DNA immunoprecipitation with anti-5mC antibody. Immunoprecipitation with an antibody against 5-methylcytidine was carried out to test the antibody’s affinity towards modified cytosines. The levels of immunocaptured 76-mers were measured using liquid scintillation counting. As a control, normal mouse IgG was used for immunoprecipitation. The oligonucleotides C76, 5mC76 and 5hmC76 were synthesized by PCR and contain C, 5mC or 5hmC at three BstUI sites as schematically indicated at the top of the Figure (see Figure 1 for sequence). Oligonucleotides 5mC5hmC76 and 5mC76a were prepared by chemical synthesis and contain 5hmC or C at the central BstUI site. Experiments were done in triplicates and the standard deviation is shown.

Figure 4.

Affinity of MBD proteins towards 5mC- and 5hmC-containing oligomers. (A) Binding of MBD2b and the MBD2b/MBD3L1 complex (MIRA complex) to modified cytosines. 76-mer oligonucleotides containing symmetrically modified cytosines, 5mC or 5hmC at CpG sites were incubated with recombinant MBD2b alone (200 ng of protein) or with the MBD2b/MBD3L1 complex (100 ng of each protein).

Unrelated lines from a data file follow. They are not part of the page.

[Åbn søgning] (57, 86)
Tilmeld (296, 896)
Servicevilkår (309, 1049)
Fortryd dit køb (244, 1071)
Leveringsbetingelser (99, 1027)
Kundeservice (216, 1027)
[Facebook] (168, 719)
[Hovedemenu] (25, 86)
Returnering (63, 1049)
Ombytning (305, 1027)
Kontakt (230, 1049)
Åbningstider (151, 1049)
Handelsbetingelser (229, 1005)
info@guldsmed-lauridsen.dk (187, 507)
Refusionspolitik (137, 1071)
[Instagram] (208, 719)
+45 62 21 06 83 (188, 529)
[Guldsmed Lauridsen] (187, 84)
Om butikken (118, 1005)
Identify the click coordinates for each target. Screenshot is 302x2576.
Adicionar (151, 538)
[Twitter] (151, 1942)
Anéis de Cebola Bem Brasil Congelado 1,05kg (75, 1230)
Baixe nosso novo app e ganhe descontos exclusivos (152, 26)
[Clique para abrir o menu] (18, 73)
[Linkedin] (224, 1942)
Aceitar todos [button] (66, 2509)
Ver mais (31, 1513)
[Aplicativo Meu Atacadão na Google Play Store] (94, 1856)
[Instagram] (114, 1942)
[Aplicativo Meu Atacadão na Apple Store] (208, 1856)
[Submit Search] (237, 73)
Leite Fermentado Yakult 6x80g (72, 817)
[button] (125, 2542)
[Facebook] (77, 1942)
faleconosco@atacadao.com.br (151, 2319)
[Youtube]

The mobility shift assay was carried out using a 5% non-denaturing polyacrylamide gel. The oligonucleotides C76, 5mC76 and 5hmC76 were synthesized by PCR and contain C, 5mC or 5hmC at three BstUI sites (see Figure 1). Oligonucleotides 5mC5hmC76 and 5mC76a were prepared by chemical synthesis and contain 5hmC or C at the central BstUI site (see Figure 3). (B) Binding of MBD1 and MBD4 to modified cytosines. These proteins bind effectively to methylated CpG sequences but do not bind to the same sequences containing 5hmC in place of 5mC.